At the same time, a cigarette trafficker would have to evade $100 million in taxes to face that length of prison sentence — a vastly greater weight in tobacco.

The guidelines are advisory and judges can take other factors into account when deciding a sentence. Bredar said he would take particular note of two of those factors when sentencing the defendants: He wants to make sure that defendants around the country are being treated equally and that the sentences reflect the seriousnes­s of the offense.

In filings and in person in court, attorneys for the defendants in the case urged Bredar to depart from the usual guidelines in this case.

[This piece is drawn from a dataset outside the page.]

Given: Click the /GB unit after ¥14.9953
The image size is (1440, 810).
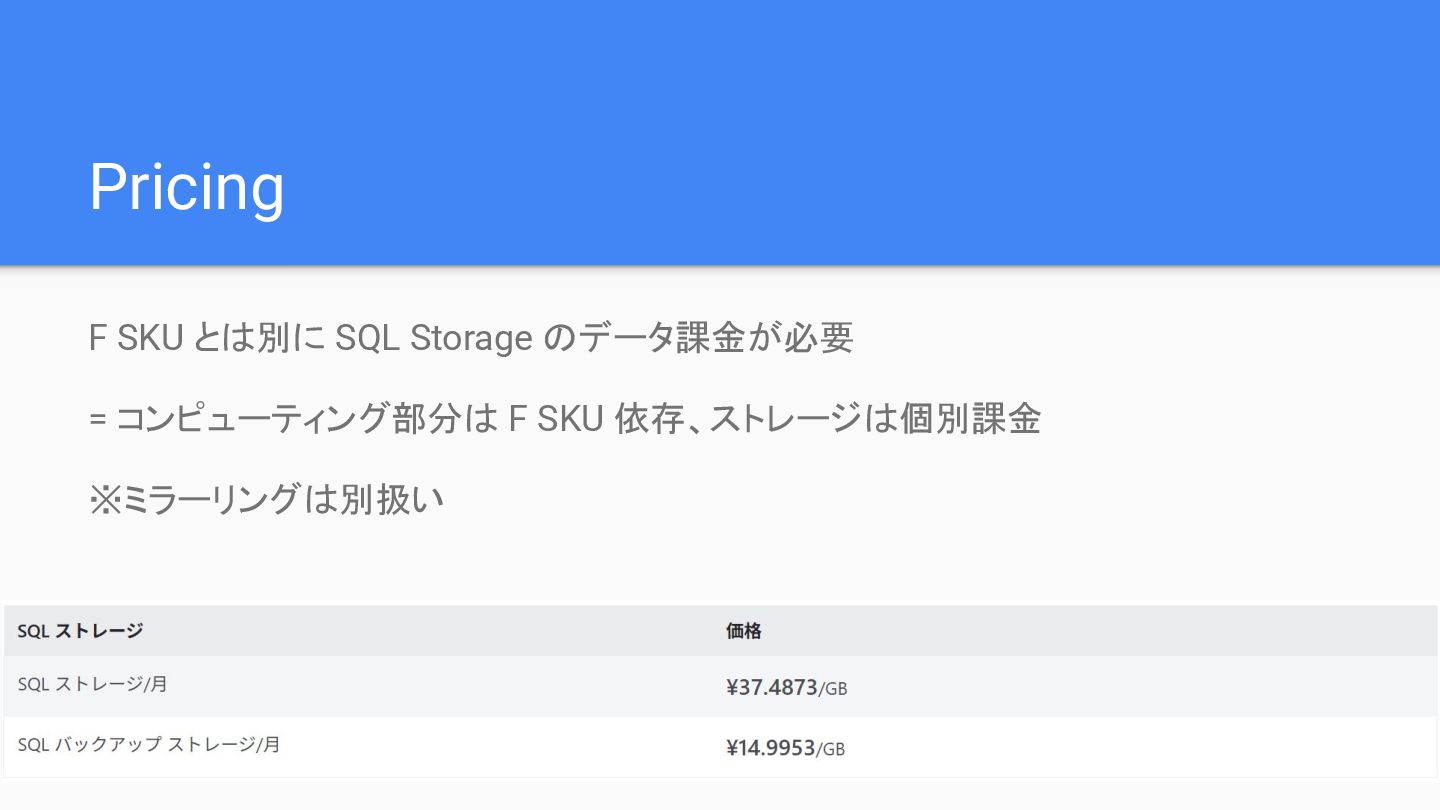Looking at the screenshot, I should coord(831,749).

Nicholas J. Vitek, one of them, said that the guidelines issued two decades ago for marijuana had not been based on sound evidence regarding the dangerousn­ess of the drug. He called the rules “completely useless.”

He added that the new Justice Department policies marked an important shift.

“It is a recognitio­n, perhaps implicitly, that marijuana is not as dangerous as the government said it was,” Vitek said.